## What the task requires
Copy out the records below word for word from the first line through the line containing "Action: (360, 316)", with both of those lines included. Leave the pictures out of your copy.

[Interface element records]
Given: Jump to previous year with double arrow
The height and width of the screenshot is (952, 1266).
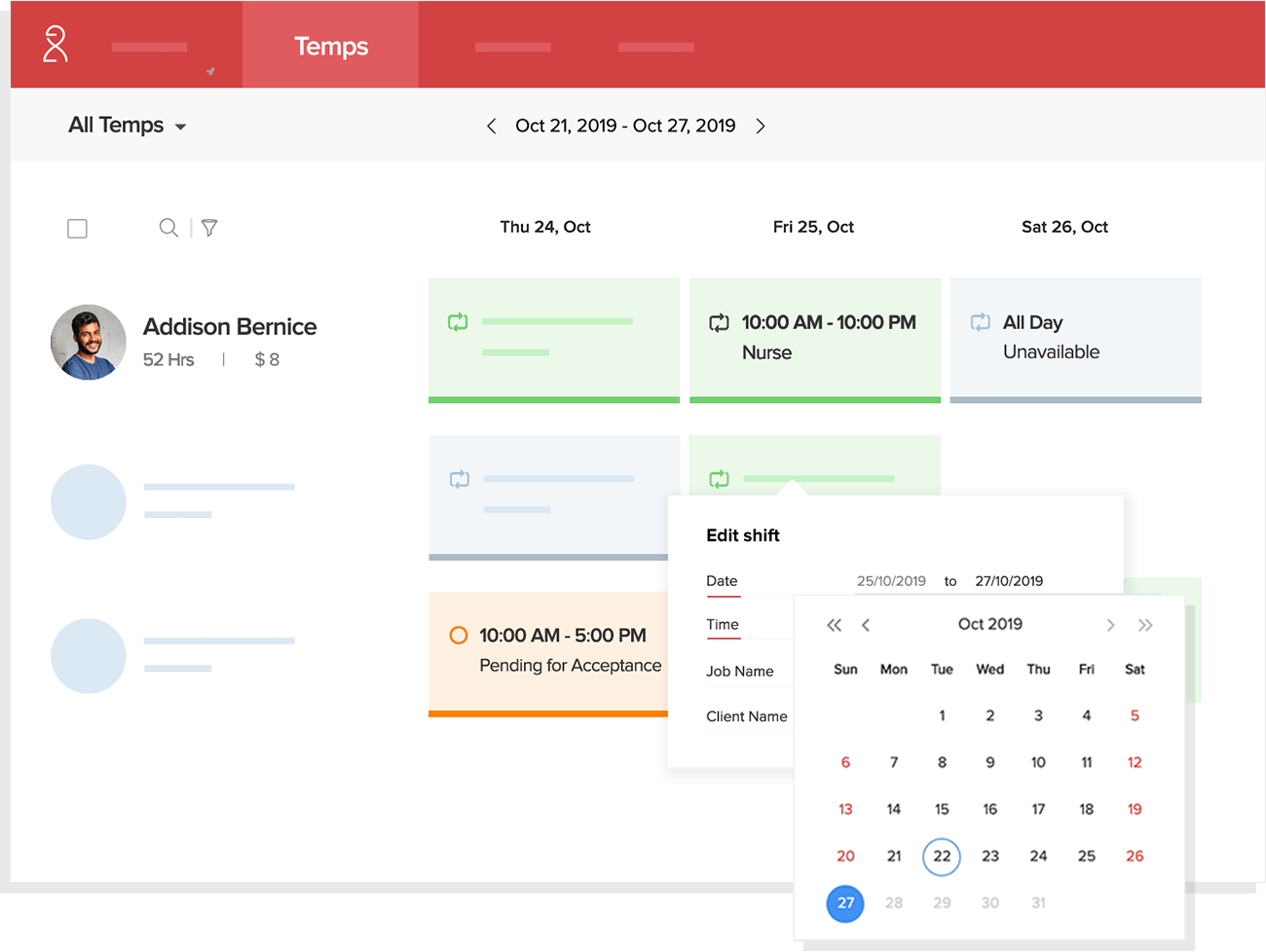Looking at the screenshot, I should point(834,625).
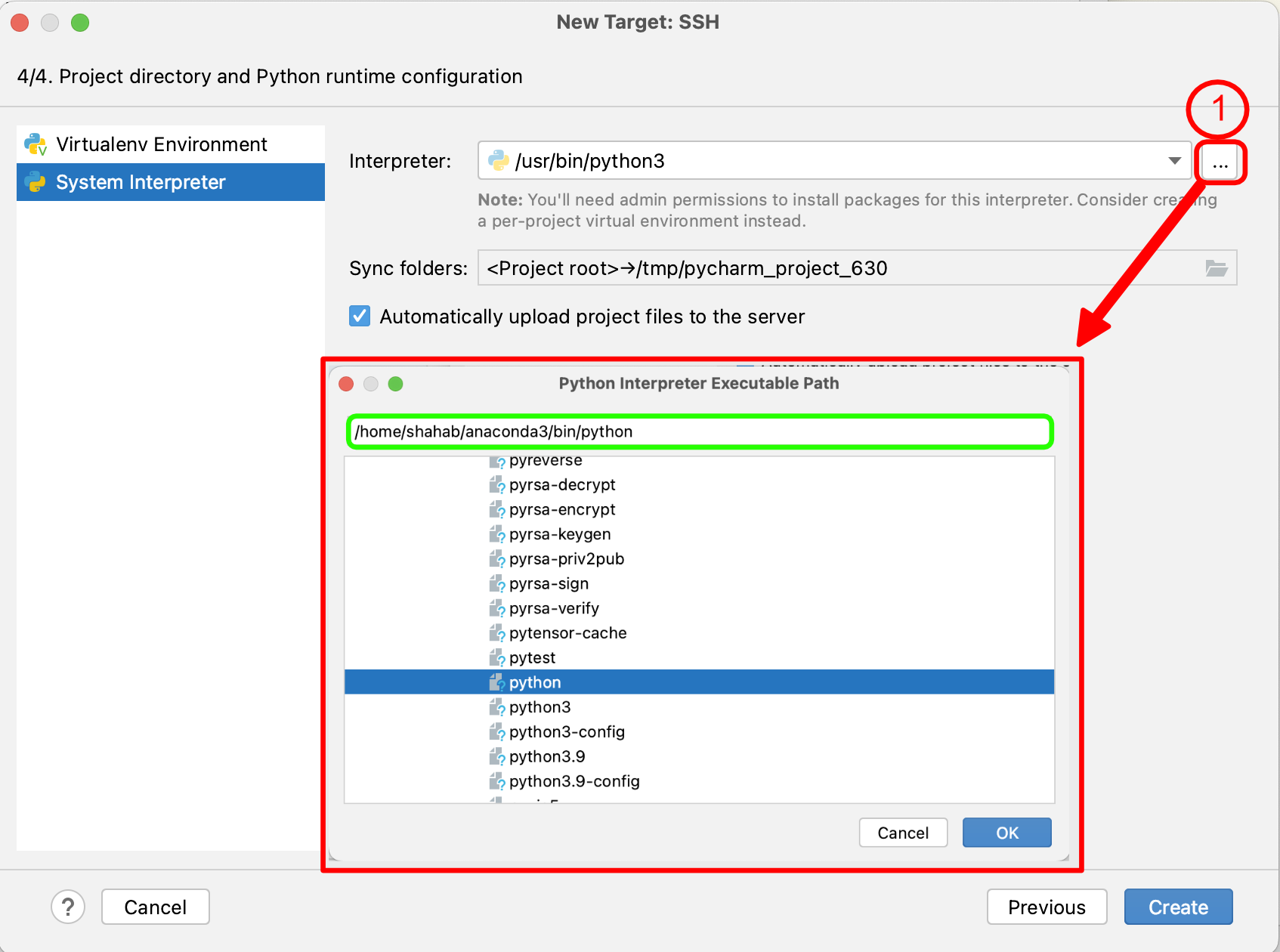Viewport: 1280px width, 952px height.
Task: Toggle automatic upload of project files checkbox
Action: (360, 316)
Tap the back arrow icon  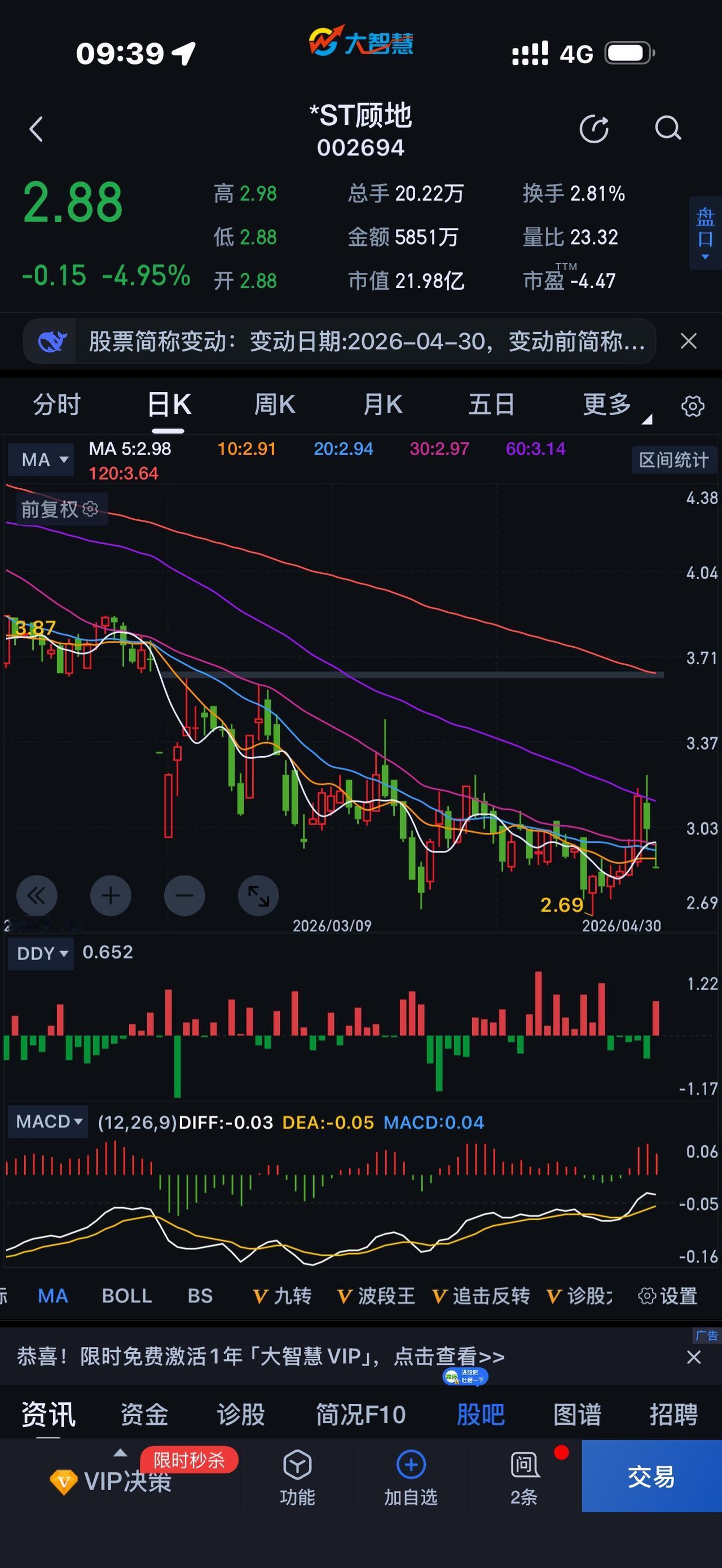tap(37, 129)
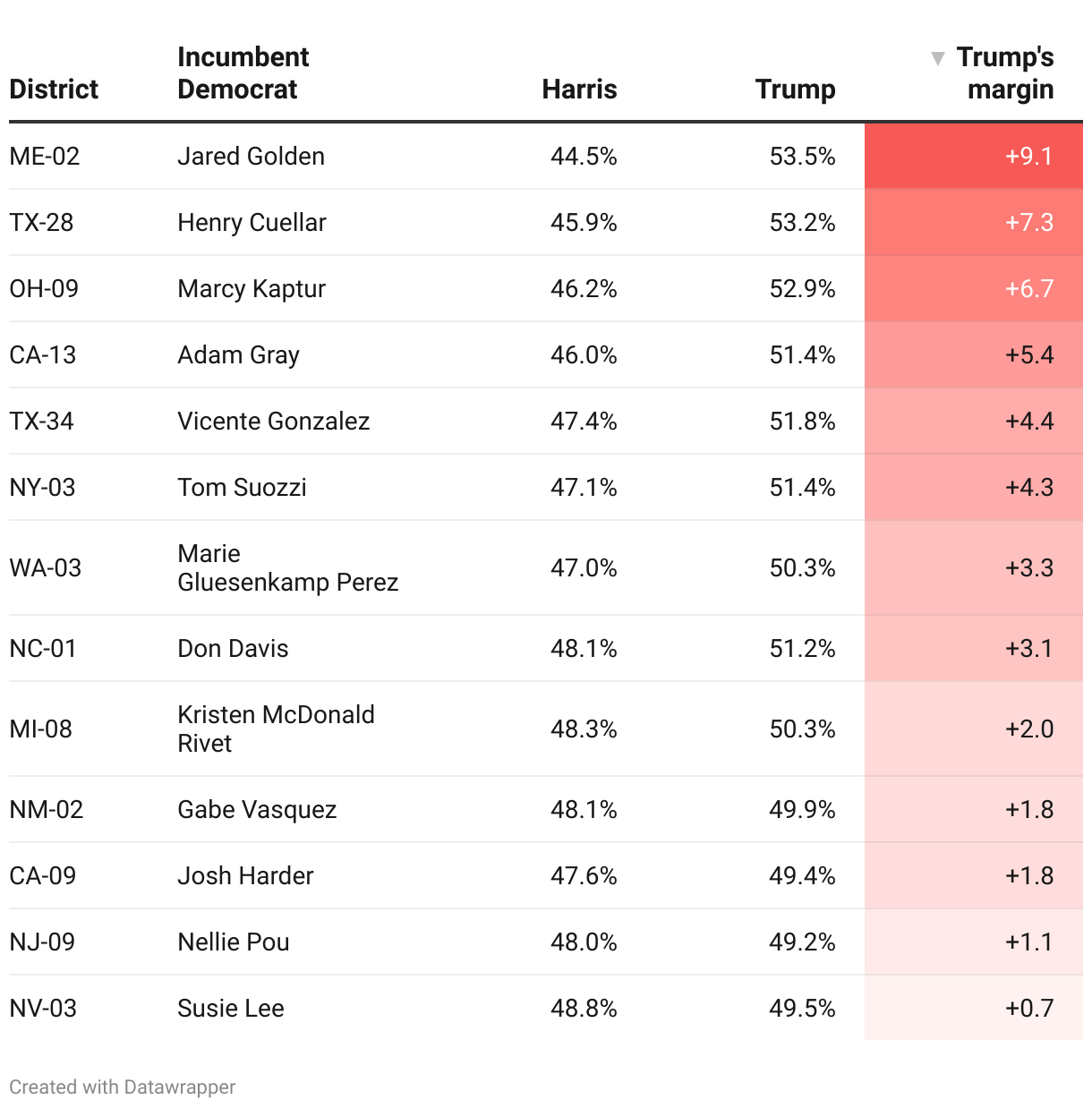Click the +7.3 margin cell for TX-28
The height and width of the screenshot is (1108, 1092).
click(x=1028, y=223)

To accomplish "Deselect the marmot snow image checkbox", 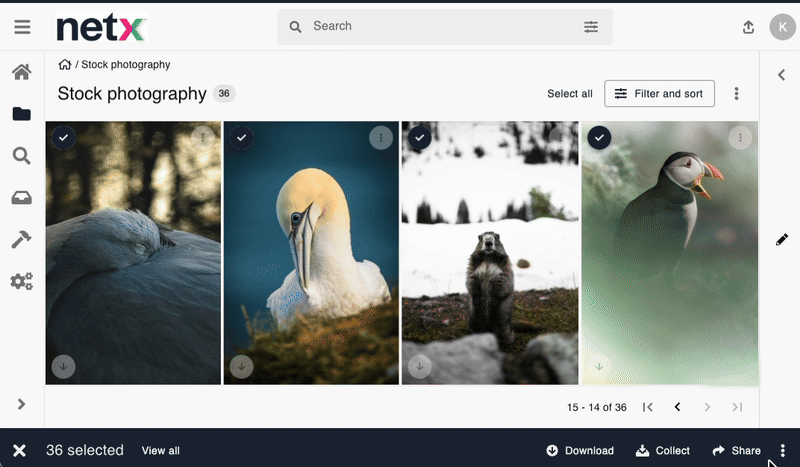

## Written response
Given: Jump to previous year with double arrow
The height and width of the screenshot is (952, 1266).
Looking at the screenshot, I should point(834,625).
Viewport: 1280px width, 952px height.
Task: Toggle automatic upload of project files checkbox
Action: (360, 316)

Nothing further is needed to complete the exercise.